Task description -
Recast the records as a two-column CSV with the columns "prompt" and "location", one row per request. Cover only the stretch from the line containing "You are a computer-use agent. Viewport: 1456px" through the end of the records. Put each request's text and its answer in a single quoted field, turn line breaks into spaces, and leave out the pictures.

## start

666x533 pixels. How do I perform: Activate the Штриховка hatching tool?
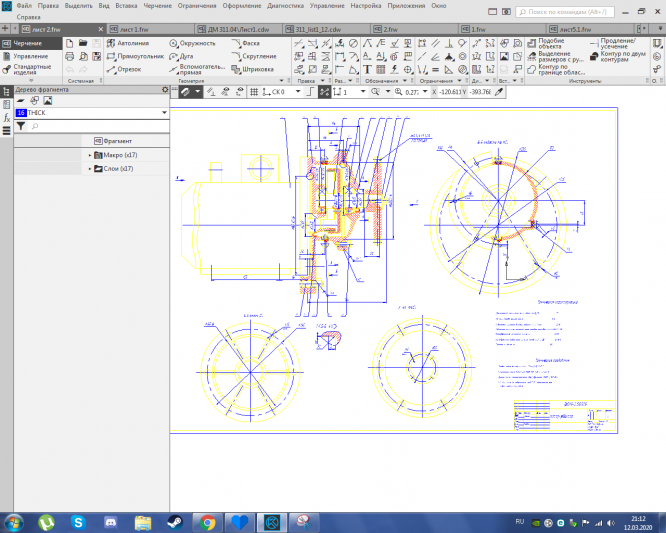pos(251,70)
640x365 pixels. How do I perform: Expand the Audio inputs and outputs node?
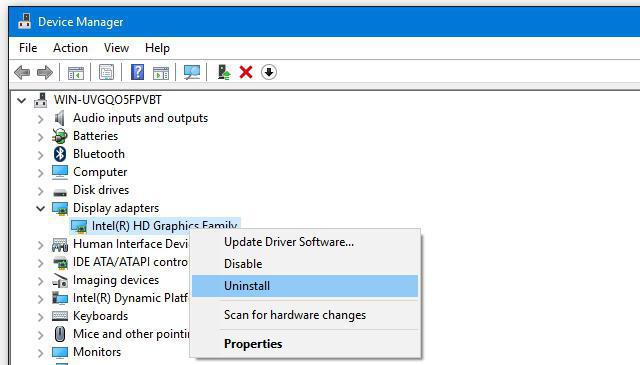[40, 119]
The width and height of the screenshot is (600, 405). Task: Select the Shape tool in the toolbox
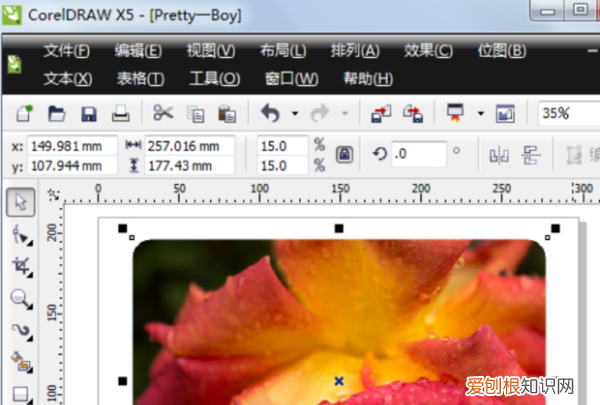point(20,235)
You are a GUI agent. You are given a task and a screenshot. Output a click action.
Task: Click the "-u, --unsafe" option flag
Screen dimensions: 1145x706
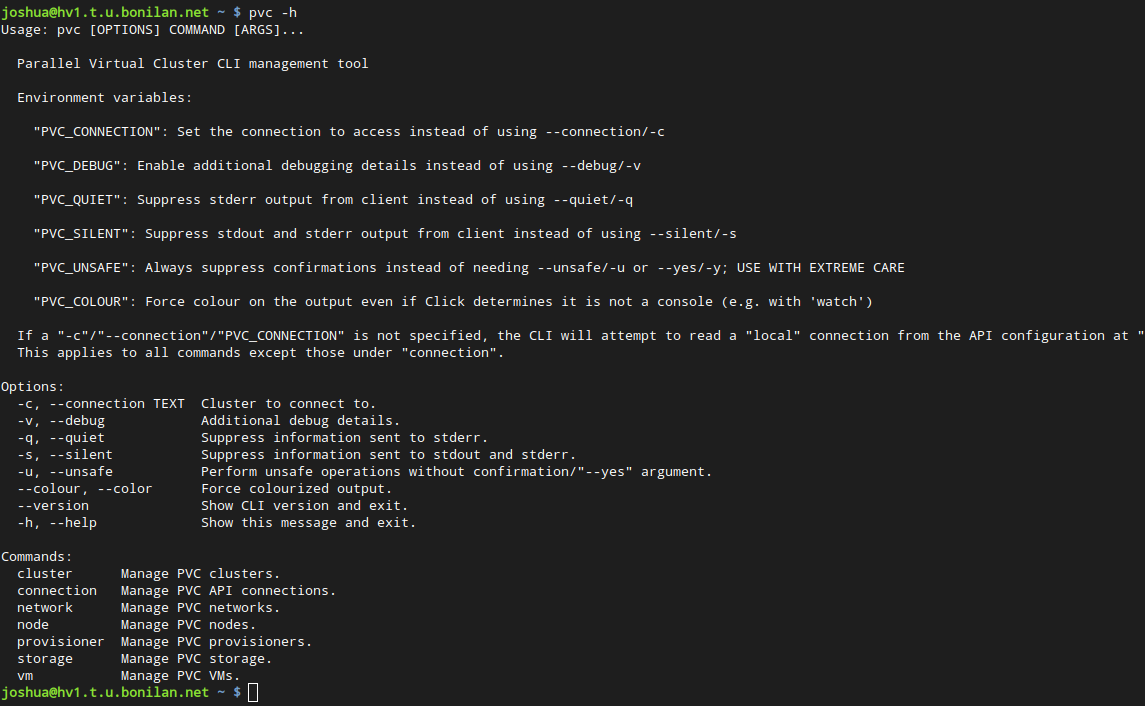click(65, 472)
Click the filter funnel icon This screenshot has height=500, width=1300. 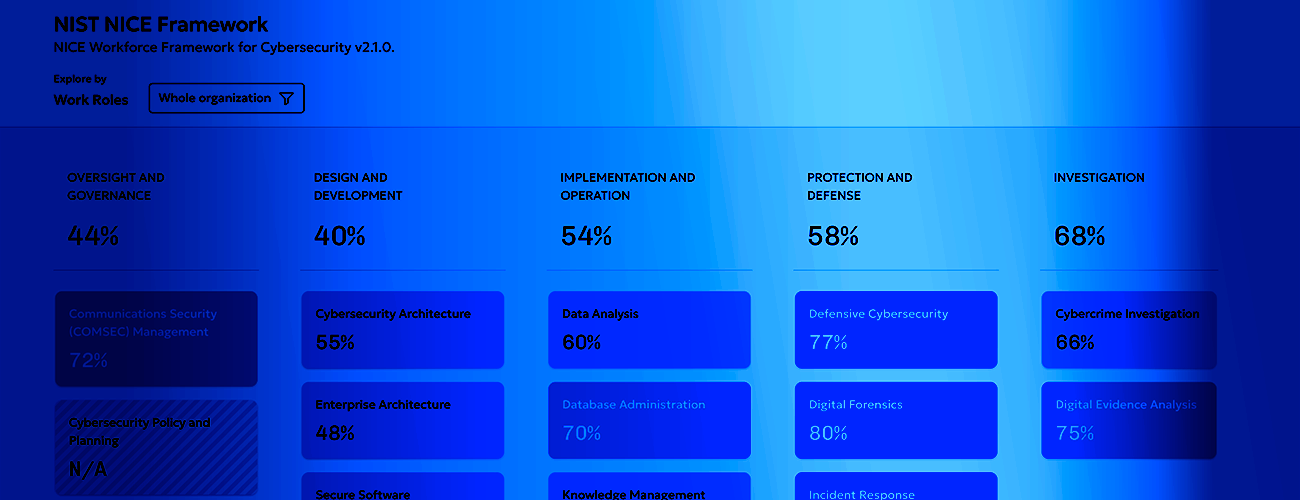click(x=287, y=98)
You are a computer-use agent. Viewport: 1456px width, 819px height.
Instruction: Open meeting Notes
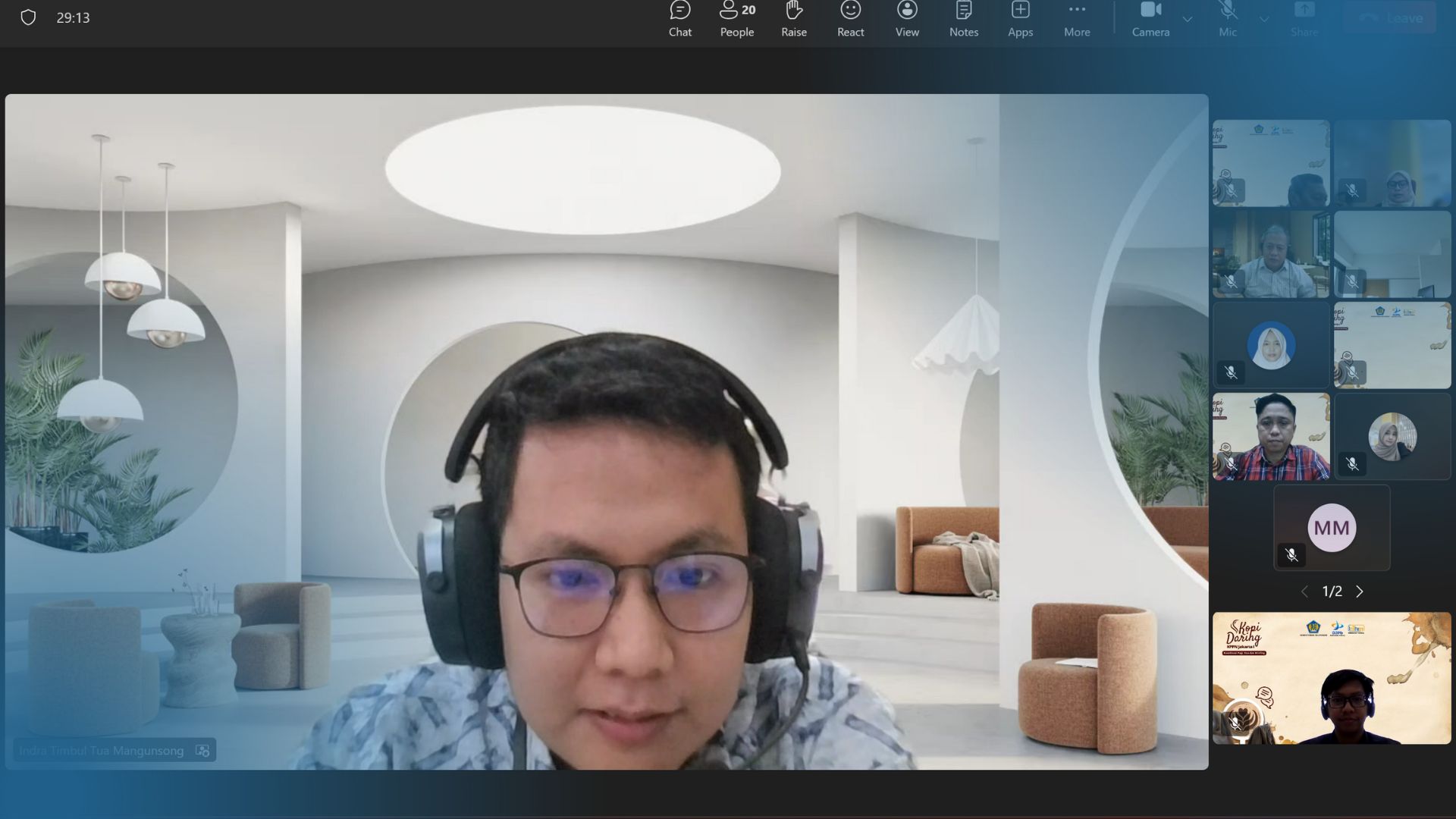[x=963, y=19]
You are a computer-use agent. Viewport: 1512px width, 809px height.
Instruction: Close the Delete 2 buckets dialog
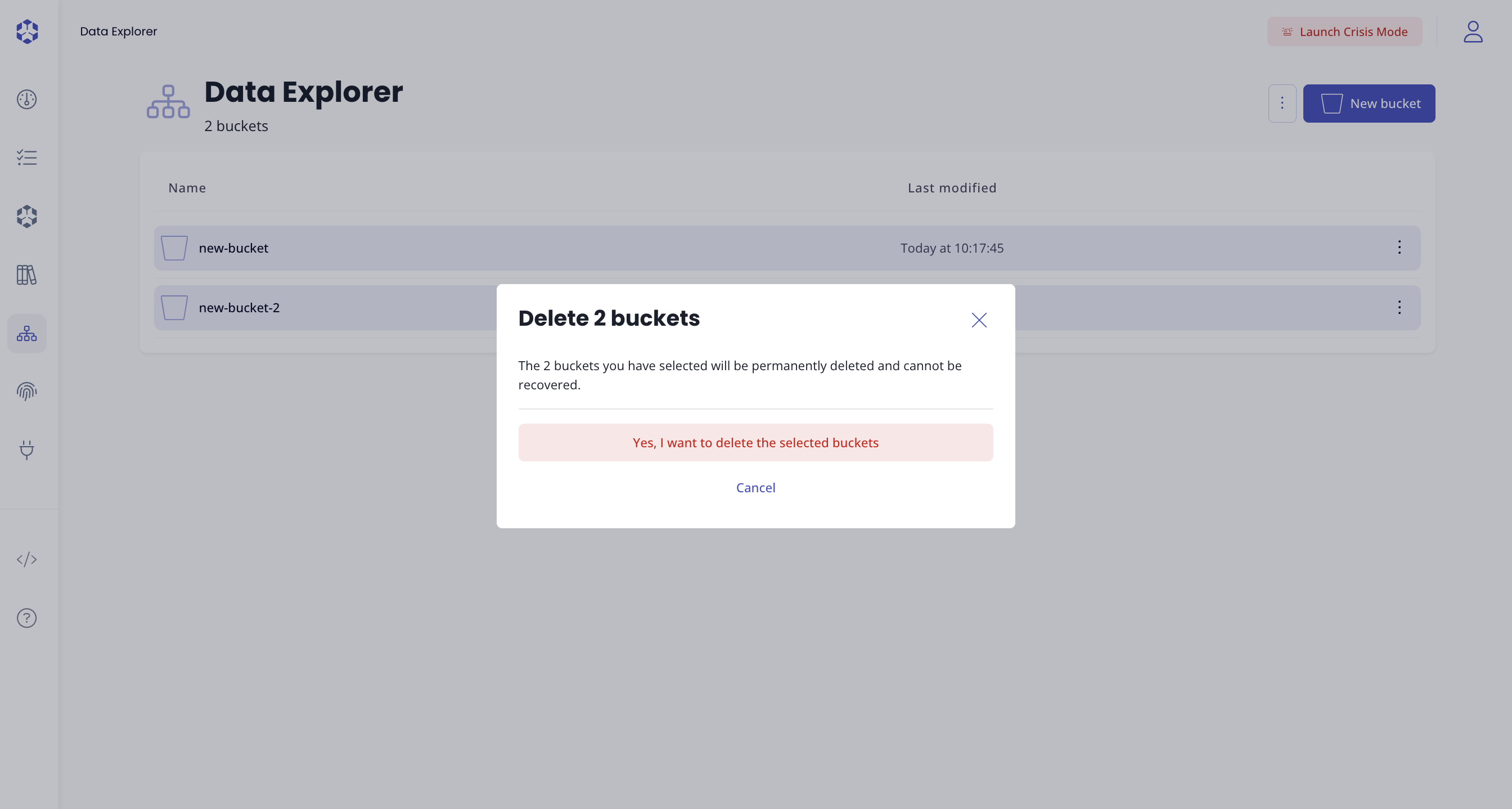978,320
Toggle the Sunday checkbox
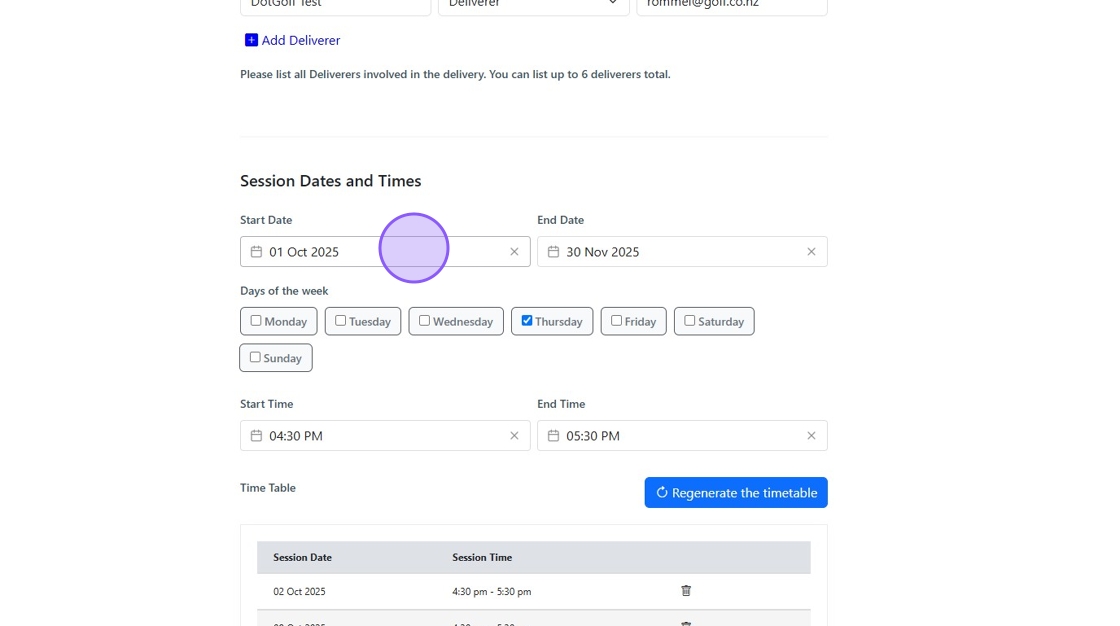 click(255, 357)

## end

Worked solution -
prompt,location
"You are a computer-use agent. Viewport: 1456px width, 819px height. Instruction: Open meeting Notes","[x=963, y=19]"
"You are a computer-use agent. Viewport: 1512px width, 809px height. Instruction: Close the Delete 2 buckets dialog","978,320"
"Toggle the Sunday checkbox","click(255, 357)"